By Omoh Gabriel with agency report
LAGOS — Nigerian energy minister, Mrs Diezani Alison-Madueke, said, yesterday, in Doha, Qatar that the global oil market was not currently over supplied, adding, however, that she expected oil prices and demand to drop over a period of time.
Fears over weaker oil demand have been fuelled by the deepening euro zone crisis, which could trigger a global economic slowdown.
Speaking to international media she said: “Prices will inevitably drop over a period of time, how far is the issue,” at an energy industry event in Qatar.
“Prices drop because demand drops at the end of the day.”
Asked if she thought the market was oversupplied, she said, “Not at the moment.”
She also said the Gas Exporting Countries Forum (GECF) event in Qatar that oil supplies and prices are expected to remain stable stating that supply from Nigeria would increase as its security improved and that Nigeria was currently producing 2.4 million barrels per day of oil. Fears over weaker oil demand have been fueled by the deepening euro zone crisis, which could trigger a global economic slowdown. She declined to make predictions about outcome of the upcoming OPEC meeting in December.
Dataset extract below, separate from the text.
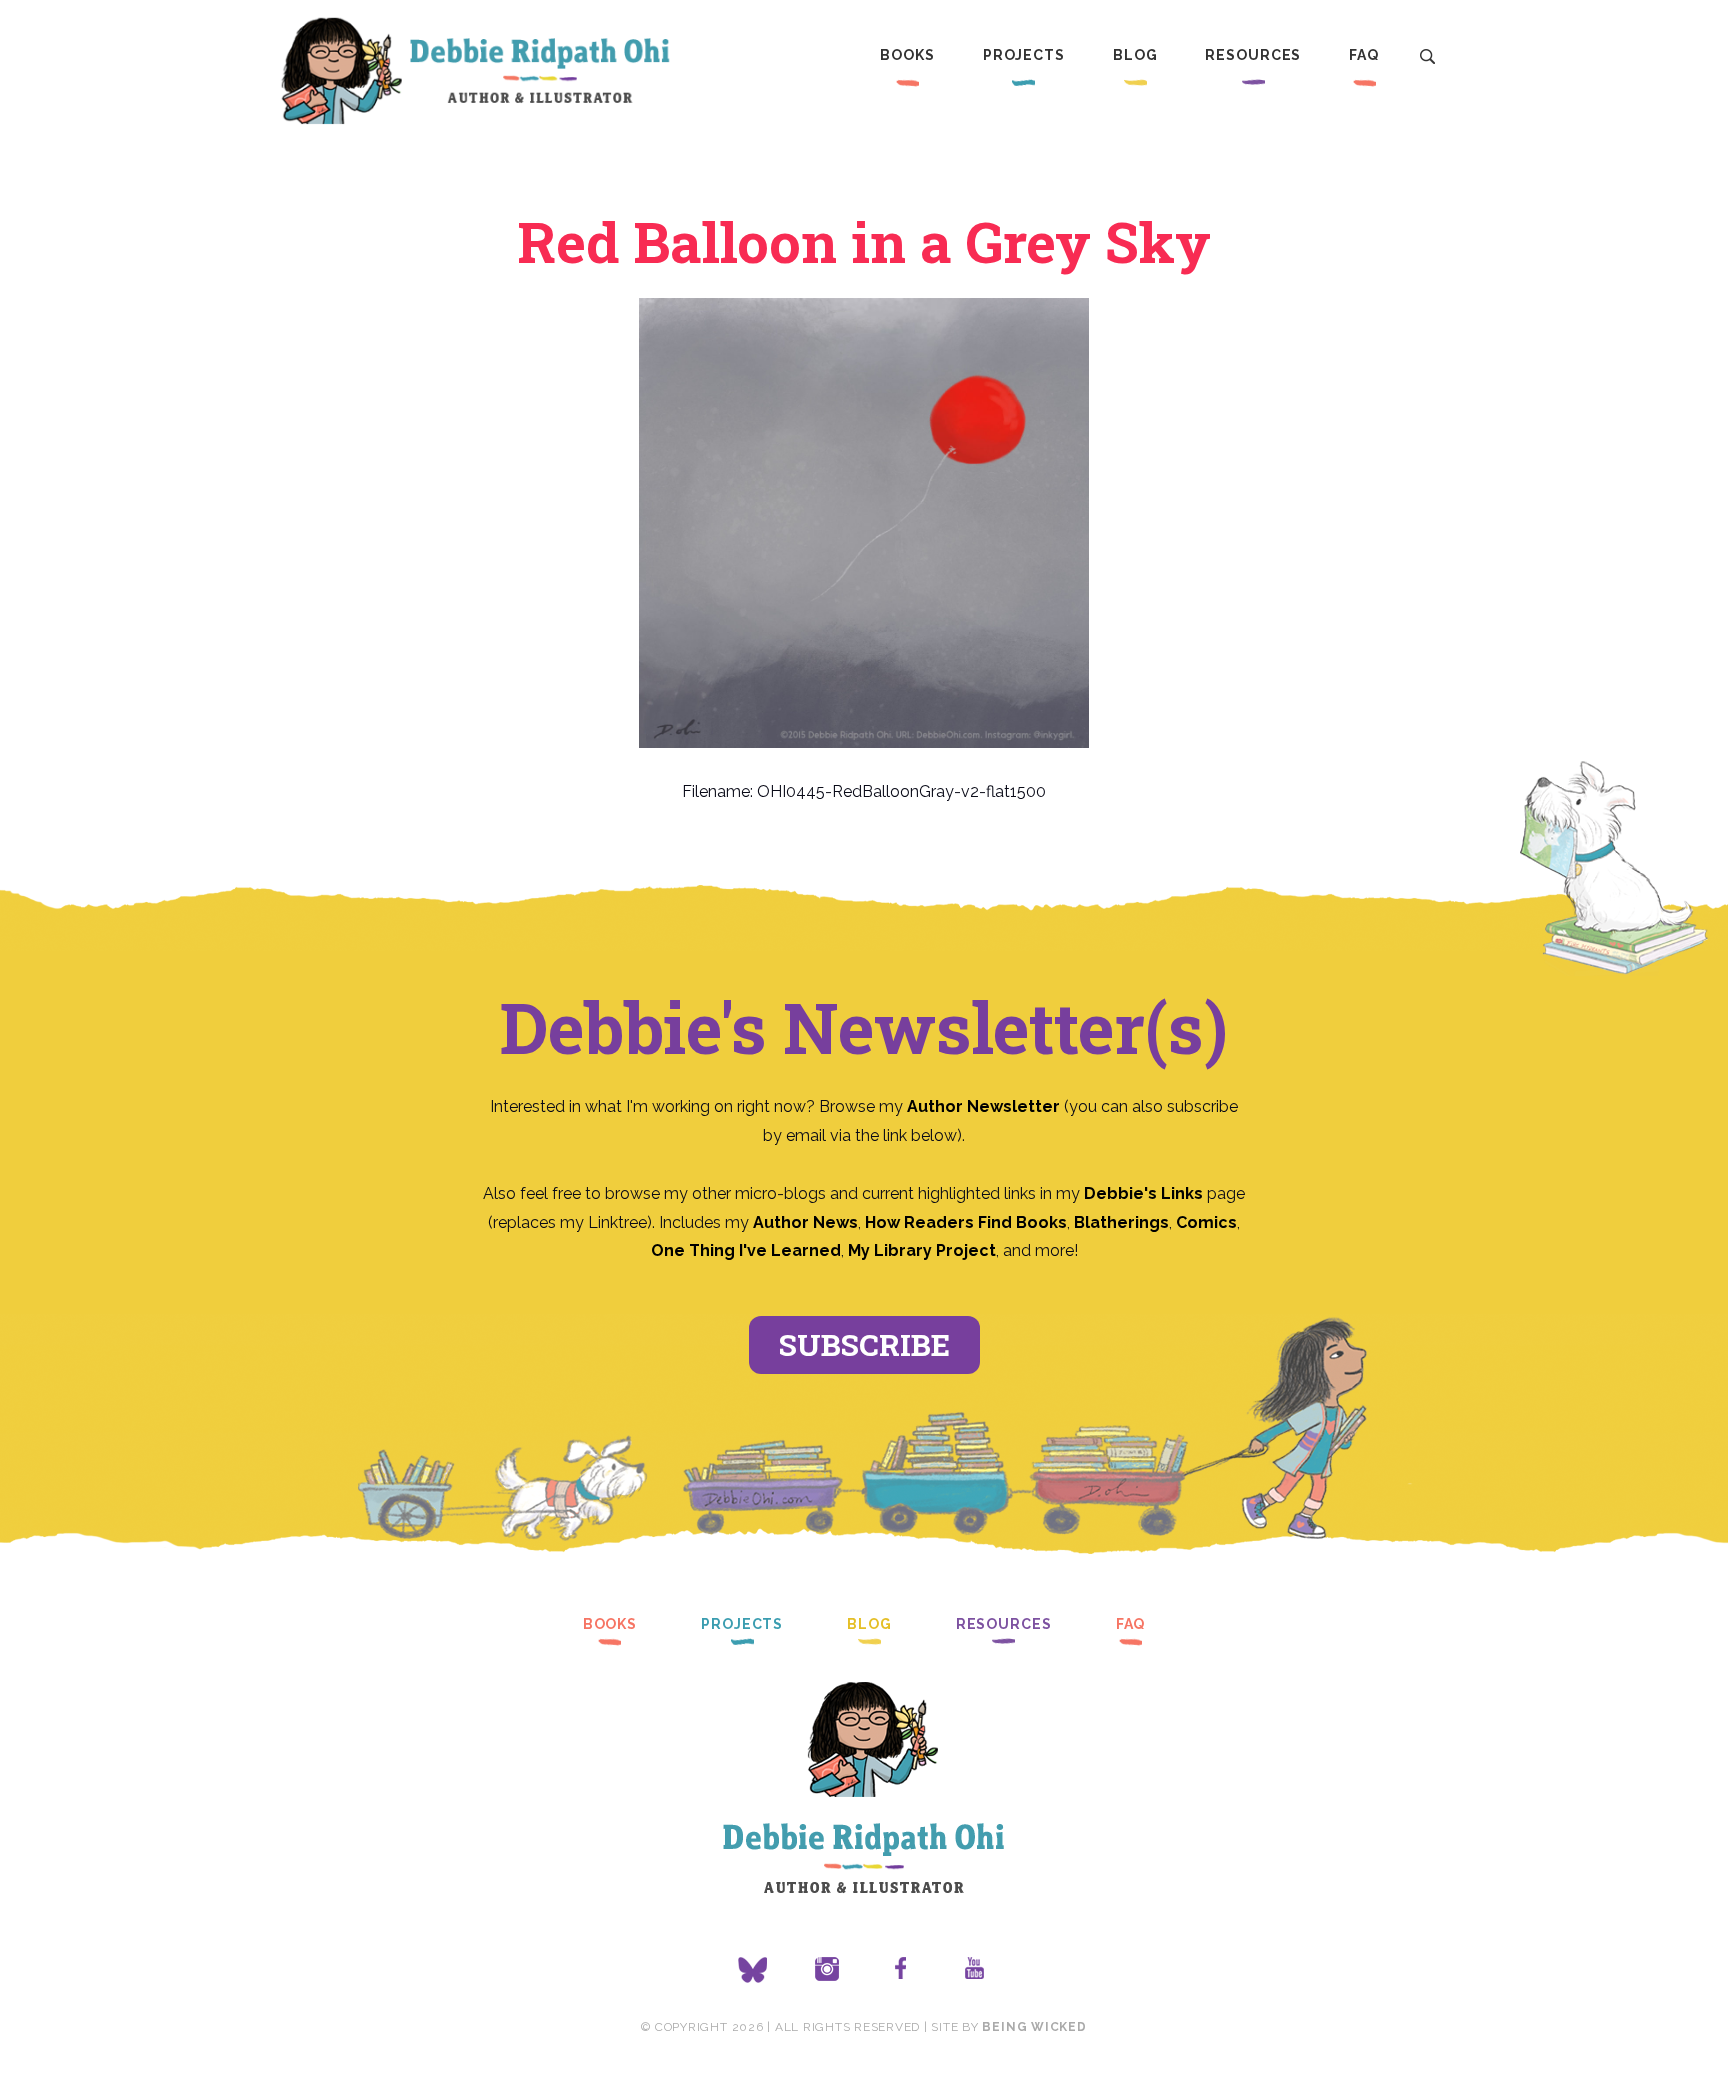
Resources (1253, 55)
Meanwhile Iraq’s semi-autonomous northern Kurdish region has agreed with the central government to boost the region’s crude oil exports to 175,000 barrels per day next year, Kurdish Prime Minister Barham Salih said yesterday. Exports from the region, which were restarted in February following a long halt due to a dispute with Baghdad, had reached as high as 160,000 bpd in recent months.
Salih met with Iraqi Prime Minister Nuri al-Maliki in Baghdad recently to discuss oil disputes between the central government and the semi-autonomous northern region. Iraqi officials said the two had agreed during the meeting to work on amendments to a controversial oil law.
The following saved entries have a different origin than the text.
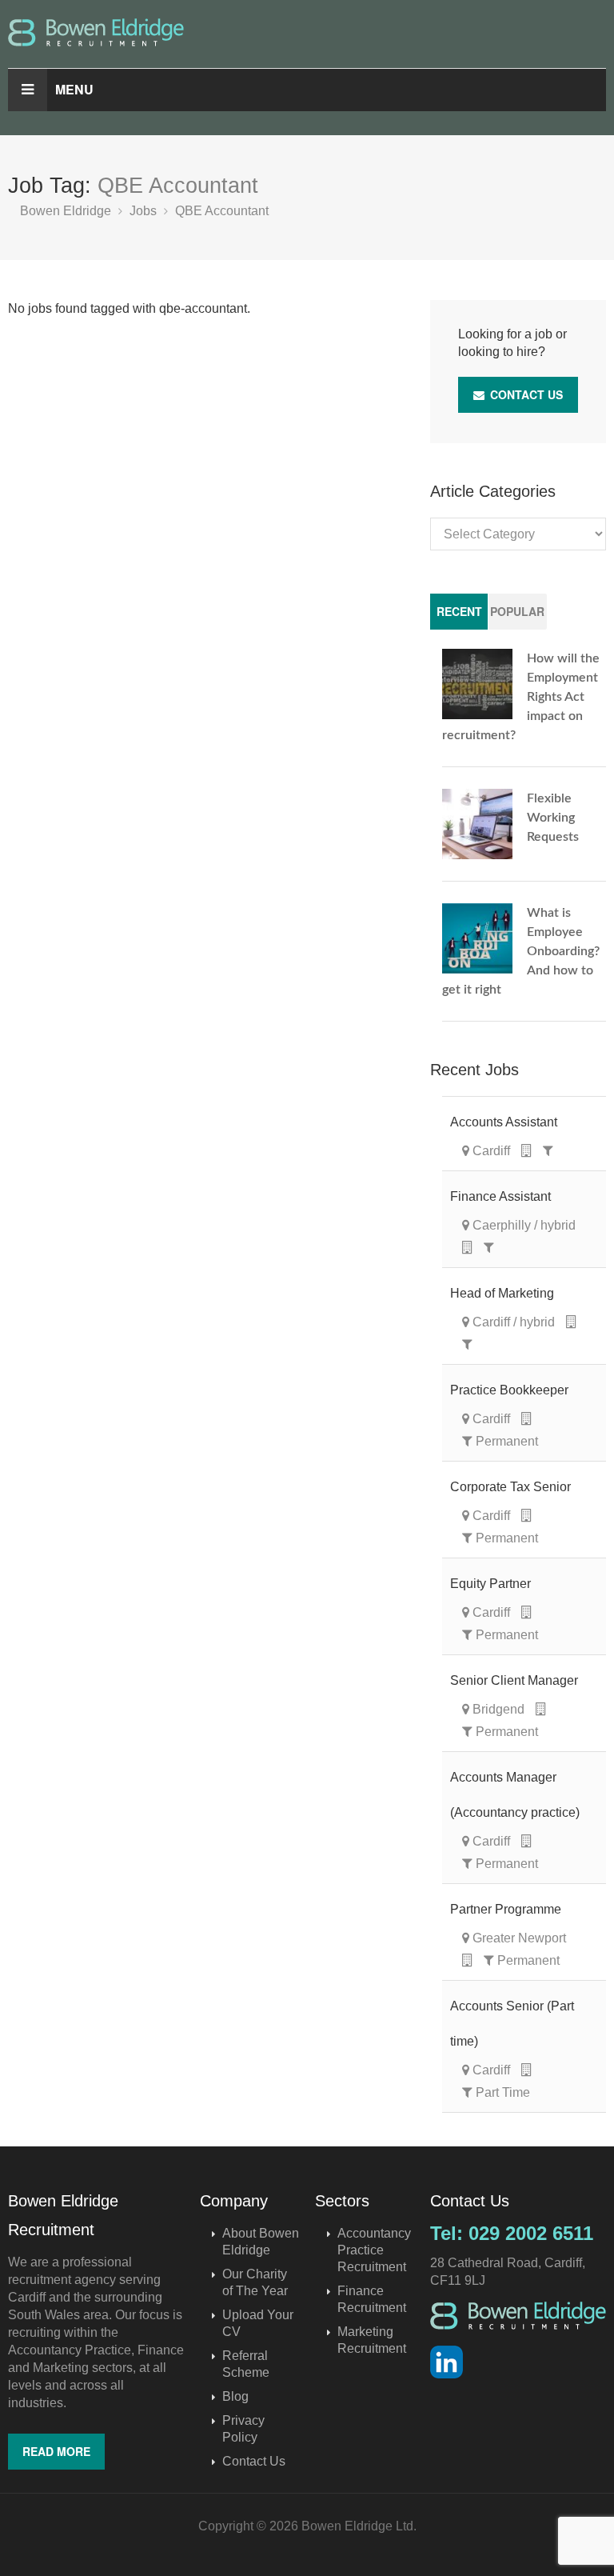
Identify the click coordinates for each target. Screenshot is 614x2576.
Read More (56, 2451)
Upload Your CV (257, 2323)
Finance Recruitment (371, 2299)
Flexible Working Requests (553, 817)
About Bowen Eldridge (260, 2241)
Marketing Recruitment (371, 2340)
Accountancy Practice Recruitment (374, 2250)
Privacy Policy (243, 2429)
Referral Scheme (245, 2364)
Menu (74, 89)
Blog (235, 2396)
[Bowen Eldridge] (307, 32)
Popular (517, 611)
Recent (459, 611)
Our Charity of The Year (255, 2282)
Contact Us (525, 394)
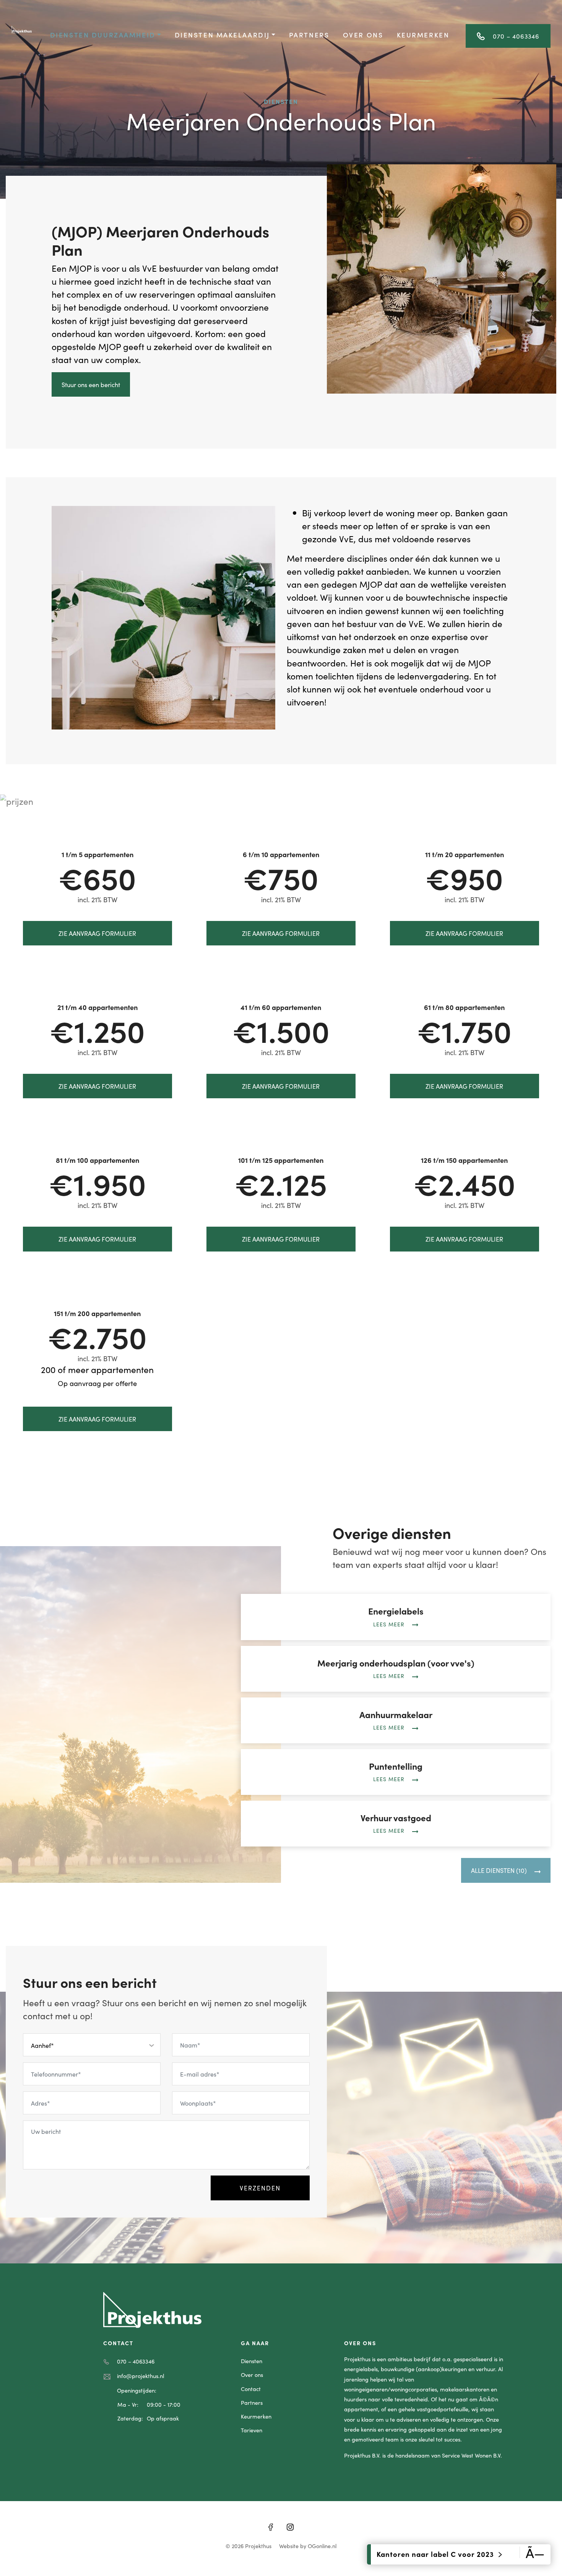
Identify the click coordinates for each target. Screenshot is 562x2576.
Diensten (251, 2361)
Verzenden (260, 2188)
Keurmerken (423, 34)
“During our recent visit to Baghdad we also agreed that for next year the level of exports should increase to 175,000 barrels per day,” Salih said during a speech at an oil and gas conference in the Kurdish capital, Arbil. Baghdad and Arbil have longstanding disputes over oil and land. The Kurdistan Regional Government has signed a series of oilfield development deals with foreign companies that the central government considers illegal.
The disputes halted Kurdish exports in late 2009. They resumed in February. Helge Eide, the chief executive of Norwegian group DNO said he expects to increase crude output capacity at the Kurdish Tawke oilfield to 100,000 bpd in 2012 from about 70,000 bpd now. Actual production at the field is 50,000 bpd. Iraq exported a total of 2.088 million bpd in October, most of it from southern fields. Exports from the northern fields around Kirkuk were about 460,000 bpd.
Iraqi Kurdistan has enjoyed more security compared with the rest of Iraq, which is still struggling with stubborn violence from insurgents and militias more than eight years after the U.S. invasion that toppled Saddam Hussein.